Empirical evidence for low reproducibility indicates low pre-study odds

Button, Katherine S.; Ioannidis, John P. A.; Mokrysz, Claire; Nosek, Brian A.; Flint, Jonathan; Robinson, Emma S. J.; Munafò, Marcus R.

doi:10.1038/nrn3475-c6

Download PDF

Reply
Published: 23 October 2013

Empirical evidence for low reproducibility indicates low pre-study odds

Katherine S. Button^1,2,
John P. A. Ioannidis³,
Claire Mokrysz¹,
Brian A. Nosek⁴,
Jonathan Flint⁵,
Emma S. J. Robinson⁶ &
…
Marcus R. Munafò¹

Nature Reviews Neuroscience volume 14, page 877 (2013)Cite this article

2958 Accesses
16 Citations
3 Altmetric
Metrics details

Subjects

In response to our Analysis article (Power failure: why small sample size undermines the reliability of neuroscience. Nature Rev. Neurosci. 14, 365–376 (2013))¹, Hoppe (A test is not a test. Nature Rev. Neurosci.http://dx.doi.org/10.1038/nrn3475-c5 (2013))² correctly points out that the figures in our article cover only pre-study odds of an effect (R) up to 1 (that is, up to 50% prior prevalence of a non-null effect). In principle, of course, R can be higher — the prior prevalence of a non-null effect can vary from 0 to 100%. However, in the large majority of research studies, it will be 50% or lower.

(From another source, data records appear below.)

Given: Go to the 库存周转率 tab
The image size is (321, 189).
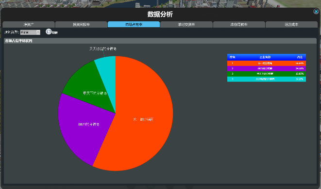Looking at the screenshot, I should tap(239, 25).
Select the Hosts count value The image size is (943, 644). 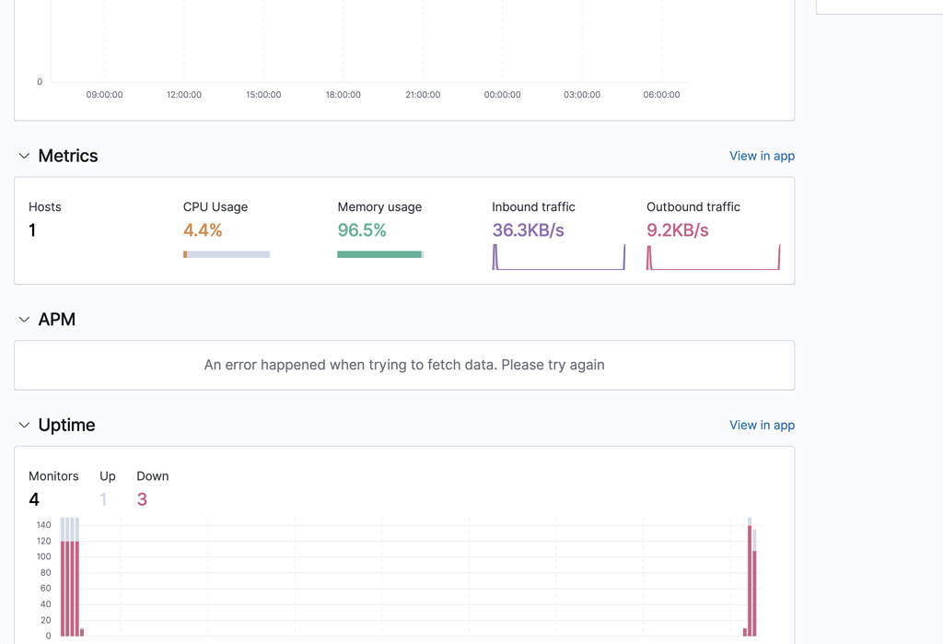(33, 230)
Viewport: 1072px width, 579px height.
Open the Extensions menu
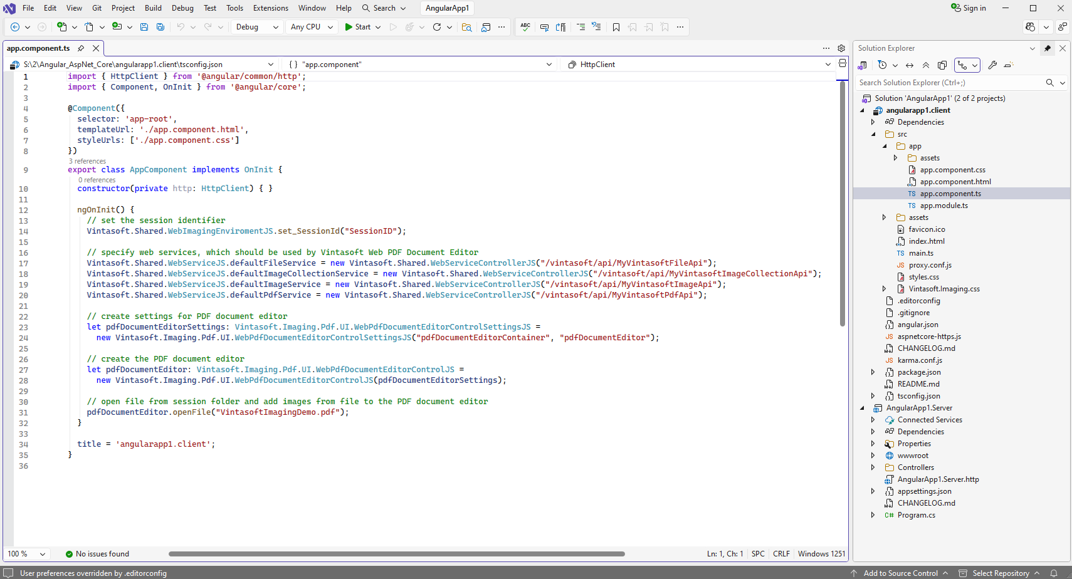[x=270, y=8]
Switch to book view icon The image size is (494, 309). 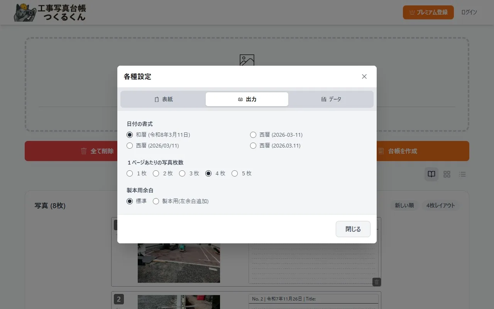(431, 174)
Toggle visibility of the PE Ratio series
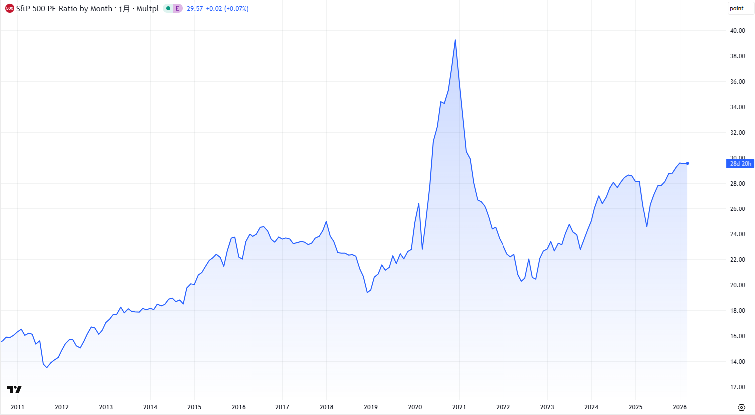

When the prior probability of an effect is very high, such as that required to justify a large, confirmatory clinical trial, it will still only approach 50% (R = 1). Empirically, Djulbegovic et al.³ have recently shown this to be the case: only slightly more than 50% of Phase 3 clinical trials show superiority of the intervention arm over the comparator arm. As large-scale clinical trials are arguably the end stage of a research pipeline that begins in the basic sciences, such trials should represent the case when R (on average) can be expected to achieve the highest values. As R increases above 1 (that is, prior prevalence >50%), the incremental value of further research decreases; when it is very high (for example, prior prevalence >90%), further research is probably not necessary, because there is already high confidence in the outcome. Most neuroscience research is far removed from this situation, as most neuroscience involves testing exploratory hypotheses and addressing measurements with high complexity and extreme multiplicity. In other words, there are many variables that can be explored for associations and effects, often with little prior insight regarding which of them may be important.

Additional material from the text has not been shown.